▸ WRITTEN INSTRUCTION
Write the next part of the passage on supercritical CO2 compressor design, picking up after its final sentence.

* start PASSAGE *

The compressor is generally one of the most sensitive components of an sCO2 cycle. This makes it a challenge to design a robust compressor while keeping the thermodynamic cycle close to optimal.
The typical compression process in an sCO2 cycle is shown in Fig 1. The compressor inlet point position on a TS diagram depends on the low temperature heat source. And the compressor inlet pressure is often selected for the max power criterium. That requirement pushes the compressor inlet pressure to the supercritical liquid region, not necessarily providing a margin to the saturation dome. Consequently, inlet conditions for optimal cycle efficiency can lead to the risk of two-phase flow appearance in certain regions of the compressor flow path. This situation can be prevented by tuning either the inlet pressure or the inlet temperature. Yet there is a trade-off between cycle efficiency and these compressor inlet conditions.
Figure 1. Temperature Entropy diagram for CO2 near the critical point
There is no need to list for the turbomachinery community the potential risks of the two-phase flow condition inside the compressor. Even if nucleation does not damage the impeller blades, it can have a detrimental effect on the rotor bearing system, which can be substantial for high-speed magnetic bearings.

* end PASSAGE *
* start EXTRACTED RECORDS *

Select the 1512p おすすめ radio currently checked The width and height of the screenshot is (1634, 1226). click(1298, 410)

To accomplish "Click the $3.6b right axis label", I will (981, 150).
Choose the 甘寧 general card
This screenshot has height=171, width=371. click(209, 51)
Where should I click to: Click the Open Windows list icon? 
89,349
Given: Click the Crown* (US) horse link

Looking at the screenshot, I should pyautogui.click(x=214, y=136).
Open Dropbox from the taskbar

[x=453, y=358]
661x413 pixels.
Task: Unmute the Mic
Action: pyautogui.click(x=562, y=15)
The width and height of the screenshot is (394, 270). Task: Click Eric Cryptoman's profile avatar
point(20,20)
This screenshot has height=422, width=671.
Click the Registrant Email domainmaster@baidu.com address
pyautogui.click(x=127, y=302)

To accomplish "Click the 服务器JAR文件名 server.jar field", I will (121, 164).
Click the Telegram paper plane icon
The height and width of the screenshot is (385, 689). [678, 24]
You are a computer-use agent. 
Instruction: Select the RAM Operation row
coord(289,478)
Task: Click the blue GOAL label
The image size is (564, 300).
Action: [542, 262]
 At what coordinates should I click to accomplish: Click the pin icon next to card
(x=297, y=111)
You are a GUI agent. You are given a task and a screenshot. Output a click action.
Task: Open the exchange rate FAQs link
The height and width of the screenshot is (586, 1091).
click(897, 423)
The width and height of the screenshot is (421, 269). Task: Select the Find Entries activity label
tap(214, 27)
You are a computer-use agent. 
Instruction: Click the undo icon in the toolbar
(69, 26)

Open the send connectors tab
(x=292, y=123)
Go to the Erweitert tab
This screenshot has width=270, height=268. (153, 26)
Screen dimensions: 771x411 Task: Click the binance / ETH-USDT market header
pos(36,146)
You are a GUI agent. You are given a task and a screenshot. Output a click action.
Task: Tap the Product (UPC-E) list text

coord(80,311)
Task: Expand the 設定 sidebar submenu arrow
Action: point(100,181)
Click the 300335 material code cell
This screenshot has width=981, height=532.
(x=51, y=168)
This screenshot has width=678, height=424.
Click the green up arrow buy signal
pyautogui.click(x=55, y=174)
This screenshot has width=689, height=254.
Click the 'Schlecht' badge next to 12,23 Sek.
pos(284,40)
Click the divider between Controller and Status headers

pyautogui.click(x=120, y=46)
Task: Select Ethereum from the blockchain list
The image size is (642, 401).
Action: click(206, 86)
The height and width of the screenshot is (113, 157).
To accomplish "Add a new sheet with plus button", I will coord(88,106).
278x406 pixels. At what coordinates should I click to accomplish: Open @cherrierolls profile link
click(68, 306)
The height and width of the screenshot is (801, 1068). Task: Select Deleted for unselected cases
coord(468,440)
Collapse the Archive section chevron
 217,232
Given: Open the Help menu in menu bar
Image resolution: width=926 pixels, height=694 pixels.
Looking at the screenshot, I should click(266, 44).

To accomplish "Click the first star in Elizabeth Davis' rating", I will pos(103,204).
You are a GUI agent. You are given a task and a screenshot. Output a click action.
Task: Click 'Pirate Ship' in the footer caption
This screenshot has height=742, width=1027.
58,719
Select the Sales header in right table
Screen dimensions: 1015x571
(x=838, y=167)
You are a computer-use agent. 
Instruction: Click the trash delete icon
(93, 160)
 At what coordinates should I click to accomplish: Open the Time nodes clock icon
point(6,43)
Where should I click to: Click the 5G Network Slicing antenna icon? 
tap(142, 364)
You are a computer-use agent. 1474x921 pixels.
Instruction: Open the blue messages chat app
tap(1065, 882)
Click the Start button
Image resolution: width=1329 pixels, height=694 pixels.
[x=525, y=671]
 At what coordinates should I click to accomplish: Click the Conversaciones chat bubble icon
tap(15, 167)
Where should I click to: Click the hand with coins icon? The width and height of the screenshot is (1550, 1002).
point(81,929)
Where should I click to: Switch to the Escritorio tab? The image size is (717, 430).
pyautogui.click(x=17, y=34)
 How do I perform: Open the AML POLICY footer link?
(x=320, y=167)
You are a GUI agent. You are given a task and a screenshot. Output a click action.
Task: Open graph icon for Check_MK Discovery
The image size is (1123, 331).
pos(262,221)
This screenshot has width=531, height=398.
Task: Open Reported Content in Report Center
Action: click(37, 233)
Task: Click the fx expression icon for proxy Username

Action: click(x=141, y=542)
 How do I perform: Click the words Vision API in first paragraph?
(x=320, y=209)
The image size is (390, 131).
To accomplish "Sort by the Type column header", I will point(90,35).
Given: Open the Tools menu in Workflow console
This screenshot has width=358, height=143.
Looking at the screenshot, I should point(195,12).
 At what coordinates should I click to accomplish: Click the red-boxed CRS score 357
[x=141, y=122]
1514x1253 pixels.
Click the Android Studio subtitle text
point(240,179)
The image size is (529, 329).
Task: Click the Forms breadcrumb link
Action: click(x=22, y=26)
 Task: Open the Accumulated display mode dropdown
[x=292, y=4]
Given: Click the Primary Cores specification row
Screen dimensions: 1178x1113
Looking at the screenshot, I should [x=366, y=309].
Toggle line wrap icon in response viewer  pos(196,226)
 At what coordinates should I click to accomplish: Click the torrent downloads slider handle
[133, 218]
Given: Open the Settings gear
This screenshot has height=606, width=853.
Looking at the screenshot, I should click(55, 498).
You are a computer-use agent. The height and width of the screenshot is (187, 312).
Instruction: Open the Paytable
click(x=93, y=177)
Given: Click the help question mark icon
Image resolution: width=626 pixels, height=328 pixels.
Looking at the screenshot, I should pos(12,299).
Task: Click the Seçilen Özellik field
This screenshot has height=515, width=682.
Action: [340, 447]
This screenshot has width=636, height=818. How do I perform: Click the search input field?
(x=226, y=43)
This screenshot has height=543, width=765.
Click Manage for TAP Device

* end EXTRACTED RECORDS *

▸ WRITTEN RESPONSE
Figure 2 shows an impeller inlet point in the danger zone of the saturation dome without a reasonable margin. A 3D CFD model of a preliminary impeller design revealed a two-phase zone at the impeller LE (Figure 3).
Figure 2. Process in compressor shroud seal on sCO2 h-S diagram
Concepts NREC uses the FINE/Turbo CFD code in several phases of the design process, starting from an express CFD analysis of preliminary flow path designs to a risk matrix for the high fidelity CFD analysis of final geometry for turbomachine map generation. Particularly for the case in Figure 3, the design of LE geometry was not sufficient to guarantee robust compressor performance.
Figure 3. Pressure/Temperature Iso-Surfaces
In a shrouded impeller design with stepped seals, the aero designer must make a risk assessment of the flow in sCO2 compressor seals. Pressures in seal regions can drop to values that do not leave margin above the saturation dome. These complementary simulation results show that in this case the original recommendation for the choice of the inlet temperature and pressure was not sufficient to assure a margin to the saturation dome throughout the flowfield.
There is still no general quantitative guidance that can be recommended since the relevance would be limited to the specific compressor geometry, and other factors must also be taken into account.
To conclude, the prevention of two-phase flow in an sCO2 compressor requires coping with the effect of flow not only in the primary flow path, but also in the secondary flow paths. Revisiting the compressor inlet conditions is required in an aero design process for any sCO2 turbo system. Risks for compressor design on the “cold” side of a turbogenerator are still high, especially when considering the rapid density changes possible, unknown startup transients, etc.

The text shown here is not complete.